= John Paynter (composer) =

British composer and music educator

John Frederick Paynter OBE (17 July 1931 – 1 July 2010) was a British composer and music educator known for his advocacy of the cause of creative music making and his emphasis on the importance of music as a subject in the general education of all children. He was Professor of Music at the University of York from 1982 to 1994, serving as Emeritus Professor after his retirement.

==Early career==
Paynter was born in South London. His working-class family was not strongly musical, but his parents encouraged him to learn the piano. His musical talents were further supported at Emanuel School in Battersea. He was a student at Trinity College of Music, gaining his GTCL in 1952. After national service, he taught in primary, secondary modern and grammar schools. This wide-ranging experience played a significant role in shaping his view that music should be at the heart of the curriculum.

==Academic career==
In 1962, Paynter began a long career in higher education. He was Lecturer in Music at the City of Liverpool C.F. Mott College of Education, from 1962 to 1965, and Principal Lecturer at the Bishop Otter College in Chichester from 1965 to 1969. He was appointed a Lecturer in the Department of Music at the University of York in 1969. He was promoted to Senior Lecturer in 1974 and was appointed Professor in 1982.

Between 1973 and 1982, he directed the Schools Council Project Music in the Secondary School Curriculum. The project gathered contributions from schools, produced documentary videos of pioneering good practice in a range of schools and culminated with a book with the same title (1982).

Paynter was General Editor of the Resources of Music series for Cambridge University Press between 1969 and 1993. He was Joint Editor of the British Journal of Music Education from 1984 to 1997.

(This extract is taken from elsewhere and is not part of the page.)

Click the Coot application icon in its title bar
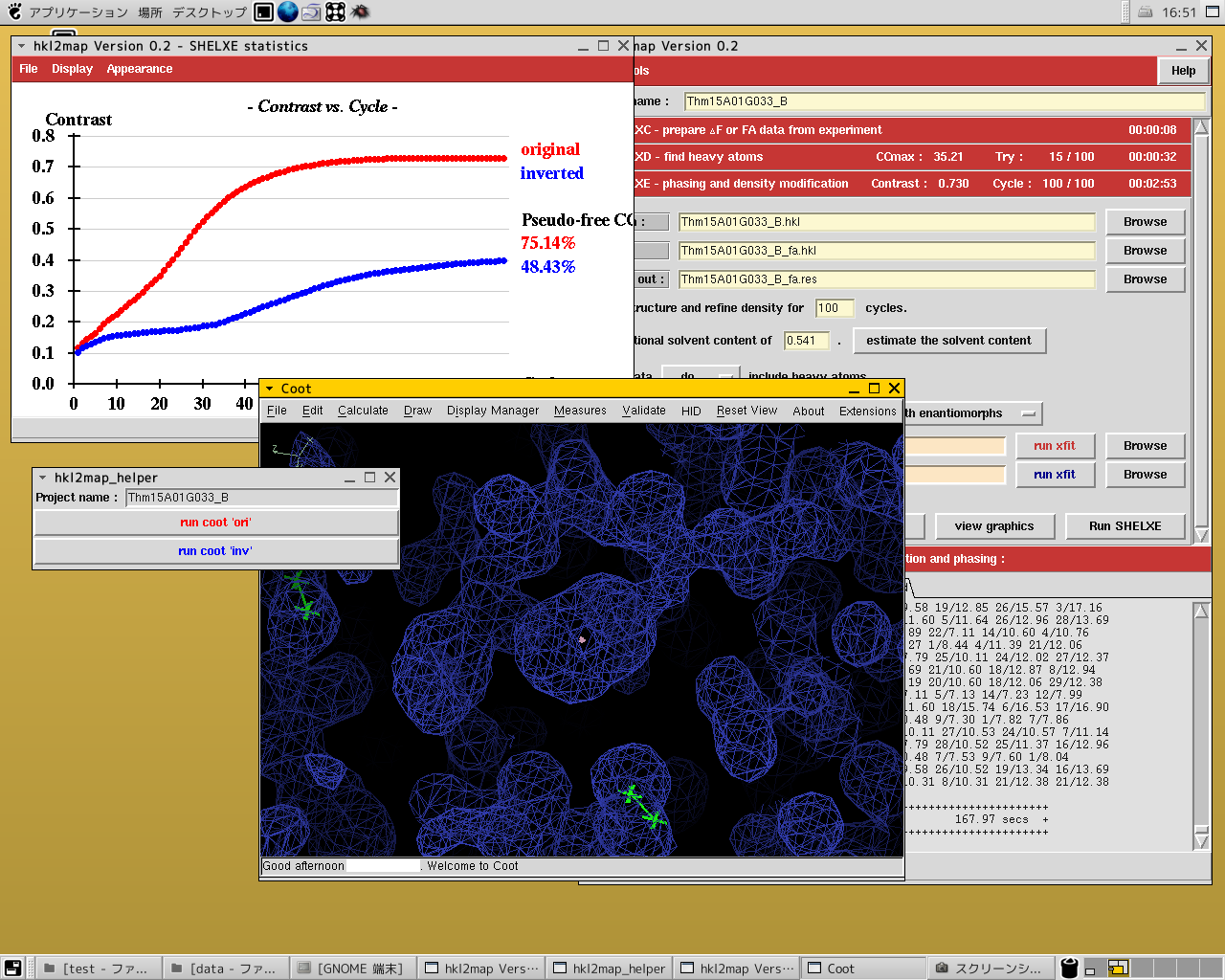 click(x=269, y=389)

==Professional recognition==
Paynter was appointed FRSA in 1987, Hon. GSM in 1985. He received the Leslie Boosey Award from the Royal Philharmonic Soc./PRS in 1998. He was appointed OBE in 1985.

==Commentary==
Paynter's compositions included chamber music, choral works and two children's operas, The Space Dragon of Galata (1978) and The Voyage of St Brendan (1979). Both works involved large forces, combining professional musicians and children in performance. Among teachers, Paynter’s best-known short piece is Autumn, a setting of a Japanese haiku for classroom performance.

Among Paynter’s music composed for adults, his choral settings of Gerard Manley Hopkins' The Windhover, and God's Grandeur are particularly striking in their sensitivity and response to the Christian meaning of Hopkins’ texts.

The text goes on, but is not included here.